Analytical study of quasidiscrete Stark levels in Rydberg atoms

Abstract

A theory of nonhydrogenic Stark spectra based on the hydrogen atom is specialized to quasidiscrete levels. Algebraic expressions for level positions ${\epsilon }_r$, widths ${\Gamma }_r$, and oscillator strengths $f_r^F$ are derived in terms of matrices ${\mathit{H}}^F$ and ${\mathit{h}}^F$, which represent the hydrogenic density of states in a Stark field $F$. Core effects appear through zero-field quantum defects ${\mu }_l$ and dipole matrix elements $d_l^0$. Normalized oscillator strengths ${\overline{f}}_r^F$ are defined which are independent of all $d_l^0$ for $s\to p$ transitions. Isolated and interacting Stark manifolds with $m=0\mathrm{} \mathrm{and} 1$ are examined for systems with two nonnegligible ${\mu }_l$. Extensive comparisons are made with experimental Li spectra and matrix-diagonalization calculations of Zimmerman, Littman, Kash, and Kleppner [Phys. Rev.

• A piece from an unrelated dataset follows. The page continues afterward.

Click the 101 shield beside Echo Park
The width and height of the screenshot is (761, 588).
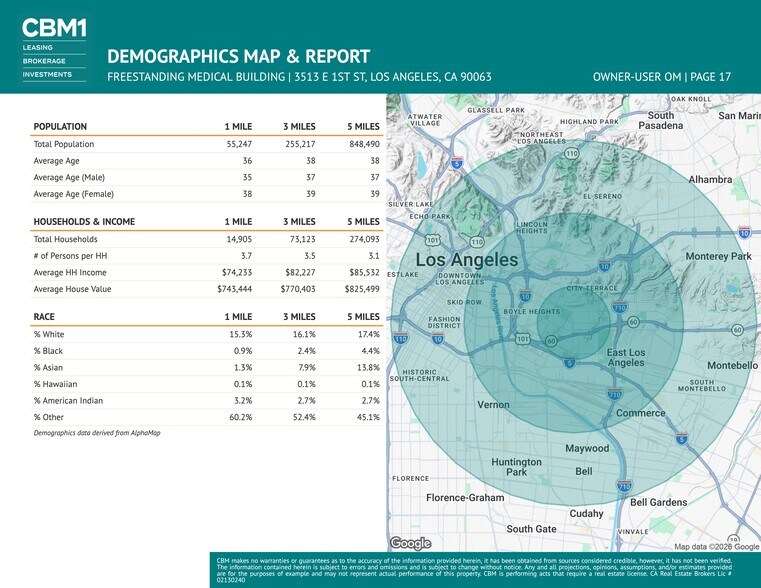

A 20, 2251 (1979); ZLKK]. For small fields $F<\mathrm{}\frac{1}{3n^5}$ level positions are given analytically with respect to H levels of fixed $n$; $m=0\mathrm{}$ intensity distributions do not appear hydrogenic in Li since ${\mu }_0\sim \frac{1}{2}$. At $F>\mathrm{}\frac{1}{3n^5}$, degenerate parabolic eigenstates from different manifolds are coupled by the spherical core and avoid crossing. The upper levels disappear at $m=1\mathrm{}$ anticrossings in Li, as observed in ZLKK. For $m=0\mathrm{}$ the lower levels usually vanish instead. A full Stark map of calculated intensities ${\overline{f}}_r^F$ is presented for Li ($m=0\mathrm{}$) and agrees with experiment. Pseudocrossings occur at near triple degeneracies of hydrogen Stark states. Extensions to include $\mathrm{ls}$ coupling are indicated. Experimental ionization rates in He are analyzed in a companion paper by van de Water, Mariani, and Koch [Phys. Rev. A 30, 2399 (1984)].